• _Goal of the exercise_
Give again the line that contains "Click the WINDOWS-PC computer icon" and every line after it to the end of the records. Keep them exactly as they are and add nothing.

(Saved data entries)
------------------------------
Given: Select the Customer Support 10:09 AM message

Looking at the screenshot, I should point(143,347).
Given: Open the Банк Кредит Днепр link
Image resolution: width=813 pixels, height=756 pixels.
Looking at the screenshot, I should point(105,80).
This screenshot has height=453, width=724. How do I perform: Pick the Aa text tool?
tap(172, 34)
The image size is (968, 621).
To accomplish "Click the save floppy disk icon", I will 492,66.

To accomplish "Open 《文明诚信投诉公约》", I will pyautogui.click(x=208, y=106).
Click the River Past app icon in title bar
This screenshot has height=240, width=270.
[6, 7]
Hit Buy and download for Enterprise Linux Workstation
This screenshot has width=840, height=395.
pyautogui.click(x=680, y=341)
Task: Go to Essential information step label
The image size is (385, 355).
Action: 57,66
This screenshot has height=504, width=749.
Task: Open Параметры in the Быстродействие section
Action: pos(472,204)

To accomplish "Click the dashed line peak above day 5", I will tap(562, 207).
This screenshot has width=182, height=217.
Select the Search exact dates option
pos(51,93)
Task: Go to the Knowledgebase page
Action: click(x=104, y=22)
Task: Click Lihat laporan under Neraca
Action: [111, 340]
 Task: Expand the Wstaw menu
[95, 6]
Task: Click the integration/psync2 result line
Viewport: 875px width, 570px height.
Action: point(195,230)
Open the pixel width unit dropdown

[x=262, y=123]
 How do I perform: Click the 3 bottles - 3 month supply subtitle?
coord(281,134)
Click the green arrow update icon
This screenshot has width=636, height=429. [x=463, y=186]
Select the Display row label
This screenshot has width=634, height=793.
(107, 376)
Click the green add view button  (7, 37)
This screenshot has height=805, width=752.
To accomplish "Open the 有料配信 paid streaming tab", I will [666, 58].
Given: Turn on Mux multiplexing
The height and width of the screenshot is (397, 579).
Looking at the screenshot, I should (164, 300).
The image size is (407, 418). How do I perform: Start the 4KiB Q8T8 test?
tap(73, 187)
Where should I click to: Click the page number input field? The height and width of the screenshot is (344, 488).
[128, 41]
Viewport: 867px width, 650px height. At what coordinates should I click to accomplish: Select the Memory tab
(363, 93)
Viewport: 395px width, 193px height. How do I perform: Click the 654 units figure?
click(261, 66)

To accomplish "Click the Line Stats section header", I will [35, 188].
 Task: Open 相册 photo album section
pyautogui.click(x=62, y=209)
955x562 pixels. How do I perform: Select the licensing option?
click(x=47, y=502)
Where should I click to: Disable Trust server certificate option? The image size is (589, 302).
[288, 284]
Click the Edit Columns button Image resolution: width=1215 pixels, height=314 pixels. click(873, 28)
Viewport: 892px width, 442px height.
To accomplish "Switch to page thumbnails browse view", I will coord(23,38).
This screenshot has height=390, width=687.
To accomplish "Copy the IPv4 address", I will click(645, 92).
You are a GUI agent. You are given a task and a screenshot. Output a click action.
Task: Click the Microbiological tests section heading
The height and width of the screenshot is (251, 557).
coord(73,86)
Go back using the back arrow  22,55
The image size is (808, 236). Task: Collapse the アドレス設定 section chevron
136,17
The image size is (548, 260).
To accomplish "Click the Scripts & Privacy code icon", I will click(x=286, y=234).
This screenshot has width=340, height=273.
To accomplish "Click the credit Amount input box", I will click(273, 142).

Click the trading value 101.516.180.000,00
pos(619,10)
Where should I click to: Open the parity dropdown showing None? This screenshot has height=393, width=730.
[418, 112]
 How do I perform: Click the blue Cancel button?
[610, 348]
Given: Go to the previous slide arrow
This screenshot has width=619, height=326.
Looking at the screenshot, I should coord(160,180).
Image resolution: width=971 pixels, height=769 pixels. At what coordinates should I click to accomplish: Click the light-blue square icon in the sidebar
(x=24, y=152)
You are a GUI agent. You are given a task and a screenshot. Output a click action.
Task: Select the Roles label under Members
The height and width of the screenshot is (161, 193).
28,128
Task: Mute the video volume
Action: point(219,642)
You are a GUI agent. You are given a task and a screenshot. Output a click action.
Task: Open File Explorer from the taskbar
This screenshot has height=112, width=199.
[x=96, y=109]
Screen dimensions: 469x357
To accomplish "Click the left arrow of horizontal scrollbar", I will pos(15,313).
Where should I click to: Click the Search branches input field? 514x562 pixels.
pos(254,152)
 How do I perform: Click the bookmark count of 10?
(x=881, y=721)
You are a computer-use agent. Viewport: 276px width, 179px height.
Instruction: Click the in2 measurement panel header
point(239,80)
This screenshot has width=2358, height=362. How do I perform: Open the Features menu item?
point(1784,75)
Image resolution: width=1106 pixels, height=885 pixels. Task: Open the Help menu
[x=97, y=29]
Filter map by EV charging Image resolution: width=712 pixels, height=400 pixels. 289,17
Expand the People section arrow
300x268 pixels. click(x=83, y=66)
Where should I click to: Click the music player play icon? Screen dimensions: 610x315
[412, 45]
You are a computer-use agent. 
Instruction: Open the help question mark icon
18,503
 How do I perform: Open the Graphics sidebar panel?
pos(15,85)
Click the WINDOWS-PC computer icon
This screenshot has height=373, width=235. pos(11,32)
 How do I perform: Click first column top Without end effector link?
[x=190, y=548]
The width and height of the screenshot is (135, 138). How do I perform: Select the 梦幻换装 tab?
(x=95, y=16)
------------------------------
• _Finished exercise_
Click the WINDOWS-PC computer icon
This screenshot has height=373, width=235. pos(11,32)
 How do I perform: Click first column top Without end effector link?
[x=190, y=548]
The width and height of the screenshot is (135, 138). How do I perform: Select the 梦幻换装 tab?
(x=95, y=16)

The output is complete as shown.